Chief operating officer Fiona Cameron will depart Screen Australia later this year to become a full-time member of the Australian Communications and Media Authority (ACMA).

Her departure will be a big loss to the agency where she has worked since its inception in 2008. She will remain at Screen Australia for three months and start her five-year term at ACMA on July 23.

“I’ve enjoyed the role immensely, its diversity, its creativity and its people,” Cameron tells IF. “It has been rewarding and challenging and it’s ever changing. I love change and in these times the role at ACMA hits the spot.”

The self-confessed “policy wonk” has been an invaluable asset to CEO Graeme Mason. Had she stayed she may well been a candidate to succeed him.

After overseeing the merger of the Australian Film Commission, Film Finance Corporation Australia and Film Australia to form Screen Australia, she developed and delivered some of the sector’s most successful programs including Gender Matters, Enterprise and Multiplatform.

Before that she was a general manager with DMG Radio Australia where she was responsible for launching the Nova brand in Melbourne.

Previously she worked across state and federal government in portfolios as varied as education, regional development and communications.

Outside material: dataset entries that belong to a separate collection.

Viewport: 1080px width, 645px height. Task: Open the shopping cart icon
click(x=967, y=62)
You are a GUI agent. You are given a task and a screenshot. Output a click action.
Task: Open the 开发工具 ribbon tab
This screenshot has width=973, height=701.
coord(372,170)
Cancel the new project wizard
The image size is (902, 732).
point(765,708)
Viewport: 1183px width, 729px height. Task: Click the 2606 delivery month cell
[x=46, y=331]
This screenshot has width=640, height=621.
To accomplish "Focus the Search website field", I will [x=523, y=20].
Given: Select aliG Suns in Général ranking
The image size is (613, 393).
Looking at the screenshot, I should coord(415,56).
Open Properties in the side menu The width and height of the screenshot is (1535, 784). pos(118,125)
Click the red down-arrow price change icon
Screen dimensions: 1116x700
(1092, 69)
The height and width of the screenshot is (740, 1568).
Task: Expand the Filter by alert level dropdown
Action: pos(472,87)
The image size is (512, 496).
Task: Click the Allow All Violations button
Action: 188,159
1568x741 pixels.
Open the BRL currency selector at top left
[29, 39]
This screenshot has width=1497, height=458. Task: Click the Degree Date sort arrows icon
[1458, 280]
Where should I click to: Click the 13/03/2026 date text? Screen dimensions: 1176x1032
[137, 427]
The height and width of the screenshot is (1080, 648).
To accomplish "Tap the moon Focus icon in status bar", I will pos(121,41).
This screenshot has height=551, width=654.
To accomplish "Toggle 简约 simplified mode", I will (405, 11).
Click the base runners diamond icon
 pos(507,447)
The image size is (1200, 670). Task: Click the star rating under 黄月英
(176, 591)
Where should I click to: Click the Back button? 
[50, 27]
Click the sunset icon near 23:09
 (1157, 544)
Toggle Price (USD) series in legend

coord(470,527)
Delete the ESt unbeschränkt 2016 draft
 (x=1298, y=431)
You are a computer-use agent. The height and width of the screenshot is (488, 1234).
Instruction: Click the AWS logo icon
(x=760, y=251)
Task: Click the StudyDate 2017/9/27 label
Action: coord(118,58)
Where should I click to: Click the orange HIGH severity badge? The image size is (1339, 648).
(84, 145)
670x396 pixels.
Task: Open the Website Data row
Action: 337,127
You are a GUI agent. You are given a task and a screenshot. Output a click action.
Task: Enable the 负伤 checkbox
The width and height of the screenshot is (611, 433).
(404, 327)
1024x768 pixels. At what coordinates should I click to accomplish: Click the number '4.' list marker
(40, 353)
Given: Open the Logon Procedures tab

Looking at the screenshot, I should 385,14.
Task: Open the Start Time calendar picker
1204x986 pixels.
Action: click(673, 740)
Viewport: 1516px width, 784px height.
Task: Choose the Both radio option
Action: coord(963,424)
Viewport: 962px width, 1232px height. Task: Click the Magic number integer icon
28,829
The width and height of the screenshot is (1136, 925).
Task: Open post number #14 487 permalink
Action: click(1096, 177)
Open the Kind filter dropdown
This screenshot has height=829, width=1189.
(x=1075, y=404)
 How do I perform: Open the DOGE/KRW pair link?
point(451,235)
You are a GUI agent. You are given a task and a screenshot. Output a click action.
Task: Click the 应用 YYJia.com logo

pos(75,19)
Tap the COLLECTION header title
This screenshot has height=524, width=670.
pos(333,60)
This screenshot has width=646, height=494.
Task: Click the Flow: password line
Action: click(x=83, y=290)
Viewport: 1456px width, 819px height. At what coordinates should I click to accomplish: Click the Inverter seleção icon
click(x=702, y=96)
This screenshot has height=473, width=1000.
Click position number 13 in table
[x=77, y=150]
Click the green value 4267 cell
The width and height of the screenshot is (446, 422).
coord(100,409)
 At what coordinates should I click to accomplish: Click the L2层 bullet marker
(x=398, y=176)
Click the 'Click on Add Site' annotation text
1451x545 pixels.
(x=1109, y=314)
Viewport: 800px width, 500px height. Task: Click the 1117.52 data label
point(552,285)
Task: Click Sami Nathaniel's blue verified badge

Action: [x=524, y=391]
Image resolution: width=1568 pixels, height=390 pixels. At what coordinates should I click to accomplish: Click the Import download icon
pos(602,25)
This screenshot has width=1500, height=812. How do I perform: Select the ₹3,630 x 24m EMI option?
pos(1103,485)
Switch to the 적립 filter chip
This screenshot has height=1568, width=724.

Announcing her appointment the government said: “She brings a wealth of knowledge from her experience in executive roles within the communications industry, including in commercial radio and television, as a general manager of DMG Radio Australia and director of the Australian Film, Television and Radio School.”

Creina Chapman has been named ACMA’s deputy chair and CEO. Currently the head of regulatory affairs and corporate communications at Southern Cross Austereo, she will begin her five-year term on June 11.

Chris Jose, currently a consultant on competition regulation and trade at Herbert Smith Freehills, was also appointed as a full-time member and James Cameron was reappointed for three years.

The government said the appointments implement the recommendations of the ACMA Review to strengthen the organisation’s governance.